WHAT IS NEEDED:
Keep the pictures out of the copy and repeat the records exactly.
-*-
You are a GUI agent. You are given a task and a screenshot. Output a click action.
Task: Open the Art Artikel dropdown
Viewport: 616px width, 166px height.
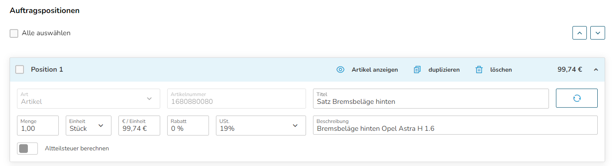tap(88, 98)
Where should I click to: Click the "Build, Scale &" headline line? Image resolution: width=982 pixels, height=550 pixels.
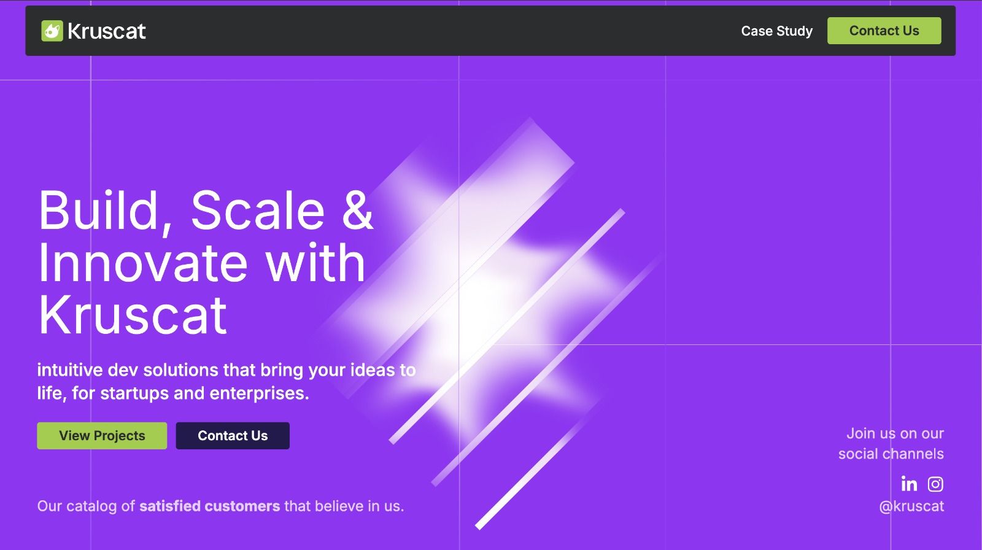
-*-
RESULT BELOW:
You are a GUI agent. You are given a task and a screenshot. Output a click action.
Task: Open the Art Artikel dropdown
Viewport: 616px width, 166px height.
tap(88, 98)
Where should I click to: Click the "Build, Scale &" headline line? Image resolution: width=982 pixels, height=550 pixels.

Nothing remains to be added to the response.